Change · Core Beliefs · Culture · growth mindset · leadership · Mandy Froehlich · reflections · Teacher Engagement

Are You Playing to Win or Playing Not to Lose?

I’ve been watching my boys play football since they were eight years old. Actually, before that, if you include flag football. And in all their sports I have seen a multitude of different types of coaching strategies, involved parents, athlete attitudes, and how the trajectory of a game can change depending on all of these things. Our high school football team in particular, for many years, had built a culture where the kids didn’t care if they lost because they did it so often that it was a surprise if they won. Therefore, they never played to win, they played to not lose, and there is a difference in mentality when you play that way. A change in coaching has shifted that entire mentality (proving, once again, that a change in leadership can make all the difference.)

Yesterday, I was at my eldest son’s college football game and in the first half, they were playing really well when everything began to go awry. With two minutes left in the half, we were winning, but not by much. Our team began running the ball, and even when it was third and long and obvious that an alternate play needed to be called, they continued to run. They were trying to run out the clock and just make to halftime. Unfortunately, they didn’t get the first down they needed to continue and the other team took the field with 50 seconds left. They marched down and even our own fans could feel their energy. They played hard, calling plays to win, trying to score prior to halftime. Unfortunately for them, they got close enough for a missed field goal, but that drive had effectively changed the momentum of the game even with only 50 seconds to go. One team played to score by halftime. The other team was just trying to hold their lead at halftime.

*****

■ **Exercise task A**: Print the post about playing to win or playing not to lose, reproducing it word for word.

*****

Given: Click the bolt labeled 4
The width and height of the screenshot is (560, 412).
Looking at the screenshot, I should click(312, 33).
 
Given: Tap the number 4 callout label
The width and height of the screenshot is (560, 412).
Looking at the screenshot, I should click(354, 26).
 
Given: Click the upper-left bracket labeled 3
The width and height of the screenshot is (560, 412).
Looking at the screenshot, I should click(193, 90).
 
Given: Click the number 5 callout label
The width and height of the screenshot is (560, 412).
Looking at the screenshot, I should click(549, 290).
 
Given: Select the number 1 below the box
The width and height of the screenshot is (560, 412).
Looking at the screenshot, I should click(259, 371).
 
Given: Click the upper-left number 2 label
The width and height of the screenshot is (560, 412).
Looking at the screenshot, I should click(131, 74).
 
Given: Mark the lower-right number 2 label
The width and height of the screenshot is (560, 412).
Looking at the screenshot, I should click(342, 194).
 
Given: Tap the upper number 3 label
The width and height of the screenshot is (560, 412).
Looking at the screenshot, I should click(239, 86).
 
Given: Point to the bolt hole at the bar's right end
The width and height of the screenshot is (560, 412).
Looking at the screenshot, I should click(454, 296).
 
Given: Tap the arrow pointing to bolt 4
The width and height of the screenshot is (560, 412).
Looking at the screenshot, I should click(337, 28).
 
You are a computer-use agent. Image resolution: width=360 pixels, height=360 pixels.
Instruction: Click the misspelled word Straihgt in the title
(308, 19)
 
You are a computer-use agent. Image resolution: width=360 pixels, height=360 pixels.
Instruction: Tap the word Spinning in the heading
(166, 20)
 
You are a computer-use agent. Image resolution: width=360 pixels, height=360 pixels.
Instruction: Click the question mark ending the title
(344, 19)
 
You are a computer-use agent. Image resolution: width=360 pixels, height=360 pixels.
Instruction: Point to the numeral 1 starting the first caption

*****

■ **Exercise task B**: Output the following lines of the listing without alteration: begin at the first line of the listing and stop after the line that contains "Given: Mark the lower-right number 2 label", including that line.

■ **Finished answer A**:
Change · Core Beliefs · Culture · growth mindset · leadership · Mandy Froehlich · reflections · Teacher Engagement

Are You Playing to Win or Playing Not to Lose?

I’ve been watching my boys play football since they were eight years old. Actually, before that, if you include flag football. And in all their sports I have seen a multitude of different types of coaching strategies, involved parents, athlete attitudes, and how the trajectory of a game can change depending on all of these things. Our high school football team in particular, for many years, had built a culture where the kids didn’t care if they lost because they did it so often that it was a surprise if they won. Therefore, they never played to win, they played to not lose, and there is a difference in mentality when you play that way. A change in coaching has shifted that entire mentality (proving, once again, that a change in leadership can make all the difference.)

Yesterday, I was at my eldest son’s college football game and in the first half, they were playing really well when everything began to go awry. With two minutes left in the half, we were winning, but not by much. Our team began running the ball, and even when it was third and long and obvious that an alternate play needed to be called, they continued to run. They were trying to run out the clock and just make to halftime. Unfortunately, they didn’t get the first down they needed to continue and the other team took the field with 50 seconds left. They marched down and even our own fans could feel their energy. They played hard, calling plays to win, trying to score prior to halftime. Unfortunately for them, they got close enough for a missed field goal, but that drive had effectively changed the momentum of the game even with only 50 seconds to go. One team played to score by halftime. The other team was just trying to hold their lead at halftime.

■ **Finished answer B**:
Given: Click the bolt labeled 4
The width and height of the screenshot is (560, 412).
Looking at the screenshot, I should click(312, 33).
 
Given: Tap the number 4 callout label
The width and height of the screenshot is (560, 412).
Looking at the screenshot, I should click(354, 26).
 
Given: Click the upper-left bracket labeled 3
The width and height of the screenshot is (560, 412).
Looking at the screenshot, I should click(193, 90).
 
Given: Click the number 5 callout label
The width and height of the screenshot is (560, 412).
Looking at the screenshot, I should click(549, 290).
 
Given: Select the number 1 below the box
The width and height of the screenshot is (560, 412).
Looking at the screenshot, I should click(259, 371).
 
Given: Click the upper-left number 2 label
The width and height of the screenshot is (560, 412).
Looking at the screenshot, I should click(131, 74).
 
Given: Mark the lower-right number 2 label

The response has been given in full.